Los tiempos de persecuciones, aquellas que sufrieron los primeros cristianos, son ya agua pasada en nuestros países occidentales. La exclusión es de otro tipo, se trata de la chanza/burla irrisoria (la dérision goguenarde, en expresión de Jean-Claude Guillebaud). Declararse católico hoy día hace sonreír, no porque esta nueva religión comprometa a la ciudad, sino porque parece pertenecer a un pasado revuelto, el del hombre “que todavía cree en ello”. Pero la cuestión es más bien institucional. En los países de antigua cristiandad, la época de las instituciones poderosas -y Dios sabe que la Iglesia belga lo ha sido- está actualmente trastocada. En su lugar, surge un entramado de comunidades fraternas que quieren vivir el Evangelio y celebrarlo. “Vivimos hoy una situación de gran apertura entre una Iglesia visible, mediática, y otra Iglesia invisible, alejada de los flashes, que se renueva sin cesar y crea poco a poco un nuevo sentir (tacto) cristiano” (Olivier Le Gendre, autor de Confession d’un cardenal, en Dimanche, 10 de agosto de 2008).
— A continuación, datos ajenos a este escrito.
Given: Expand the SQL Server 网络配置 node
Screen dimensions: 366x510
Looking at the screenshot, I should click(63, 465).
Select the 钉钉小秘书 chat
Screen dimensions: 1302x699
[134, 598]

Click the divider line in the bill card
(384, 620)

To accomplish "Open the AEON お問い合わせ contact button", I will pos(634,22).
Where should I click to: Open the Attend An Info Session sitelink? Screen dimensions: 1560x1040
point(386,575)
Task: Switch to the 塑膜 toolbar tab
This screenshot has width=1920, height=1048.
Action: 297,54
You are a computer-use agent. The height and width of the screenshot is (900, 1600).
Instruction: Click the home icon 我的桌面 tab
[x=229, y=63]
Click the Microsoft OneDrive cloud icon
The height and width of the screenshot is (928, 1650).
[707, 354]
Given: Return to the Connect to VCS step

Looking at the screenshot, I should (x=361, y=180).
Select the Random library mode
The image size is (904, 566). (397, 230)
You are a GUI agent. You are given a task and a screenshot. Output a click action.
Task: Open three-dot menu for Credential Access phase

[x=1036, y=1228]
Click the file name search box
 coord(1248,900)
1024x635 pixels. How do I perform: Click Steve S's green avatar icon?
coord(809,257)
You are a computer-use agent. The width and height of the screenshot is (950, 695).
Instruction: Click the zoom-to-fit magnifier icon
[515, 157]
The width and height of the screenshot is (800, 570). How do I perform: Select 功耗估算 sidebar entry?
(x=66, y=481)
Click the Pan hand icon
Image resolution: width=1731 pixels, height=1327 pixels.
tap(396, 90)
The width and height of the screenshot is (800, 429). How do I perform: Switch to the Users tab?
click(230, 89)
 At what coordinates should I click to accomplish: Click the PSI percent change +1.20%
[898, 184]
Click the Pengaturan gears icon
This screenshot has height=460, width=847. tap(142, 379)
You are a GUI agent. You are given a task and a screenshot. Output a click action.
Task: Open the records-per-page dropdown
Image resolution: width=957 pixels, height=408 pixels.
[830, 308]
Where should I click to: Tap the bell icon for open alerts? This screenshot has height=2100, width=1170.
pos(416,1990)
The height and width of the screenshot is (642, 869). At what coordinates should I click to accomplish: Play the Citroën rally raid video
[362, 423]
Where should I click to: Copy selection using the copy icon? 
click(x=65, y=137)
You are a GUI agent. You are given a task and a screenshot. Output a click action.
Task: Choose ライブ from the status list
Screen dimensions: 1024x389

Bajo esta perspectiva, Bélgica podría avanzar hacia lo que tienden la mayor parte de nuestras Iglesias occidentales: el fin de una cierta forma de cristianismo, que puede desembocar o conducir a una pérdida total de la memoria cristiana del continente. Y en esto volvemos al punto de partida. Durante los tres primeros siglos, los cristianos no fueron más que unas pequeñas comunidades diseminadas en medio de un imperio en progresiva descomposición. Pero ellos abrazaron el mundo.